Our financial sector is at present a major obstacle to Tanzanians in their efforts to grow the economy and free themselves from poverty.

Barring a very small fraction of Tanzanians, the majority of our people cannot readily place their savings with, or borrow from a licensed and properly supervised financial institution.

Accordingly, our economy is denied the benefits of pooling savings and deploying them efficiently. For the few Tanzanians with bank access, their deposits have for the most part attracted negative rates of interest, when adjusted for inflation.

Moreover, credit is obtained at relatively high rates of interest; a phenomenon that is commonly blamed on lending risks.

In the non-banking area, there are also serious drawbacks. The majority of retirees have to manage on miniscule pensions, while the pension schemes are focusing on development and policy-directed lending.

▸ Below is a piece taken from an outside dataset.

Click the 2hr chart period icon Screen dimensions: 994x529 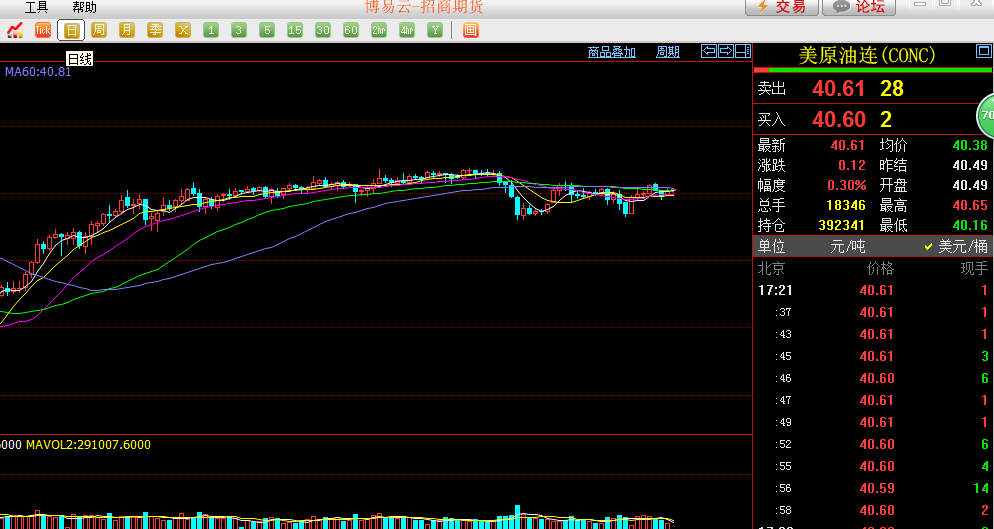[379, 30]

Moreover, many Tanzanians have been financially or commercially ruined by the state-sponsored general insurance schemes, following their inability to come through with anticipated payments.

A relatively small amount of leasing finance is available, mostly for consumer durables.

Virtually all Tanzanians, including the few that have access to reputable financial institutions, cannot obtain financing for certain legitimate needs, such as housing construction, improvement or repair.

They have to rely almost entirely on their own savings to fund such big-ticket items—a factor which, perhaps, contributes significantly to underlying corruption in our society.

Investment banking and financial advisory services are at their infancy. A few brokerage firms trade at the Dar Es Salaam Stock Exchange, the smallest equity market in Africa.

There is a number of local accounting and auditing firms struggling uphill alongside reputable international firms.

And, available financial consultancy services are, for the most part, one- or two-person businesses specializing in feasibility or marketing studies, export-import finance and other basic services.

This rather unsettling picture should not detract from the achievements of the reforms that have been adopted since the early 1990s.

In 1991 the Government adopted a reform strategy that was essentially aimed at ending state monopoly in banking, by privatizing existing banks.

The reform also paved the way for the lifting of controls on interest rates and credit operations.

A major component of the financial sector reform was the privatization (through partial asset sale) of the only state-owned commercial bank, National Bank of Commerce (NBC).

The initial proposal to restructure and privatize the NBC along regional lines was rejected. Instead, the NBC was unbundled into two relatively large banks.

The first bank, NBC (1997) Ltd, was expected to specialize in commercial and corporate lending. Now Barclays Bank owns 55 percent of the bank, and the International Finance Corporation and our Government own 15 percent and 30 percent, respectively.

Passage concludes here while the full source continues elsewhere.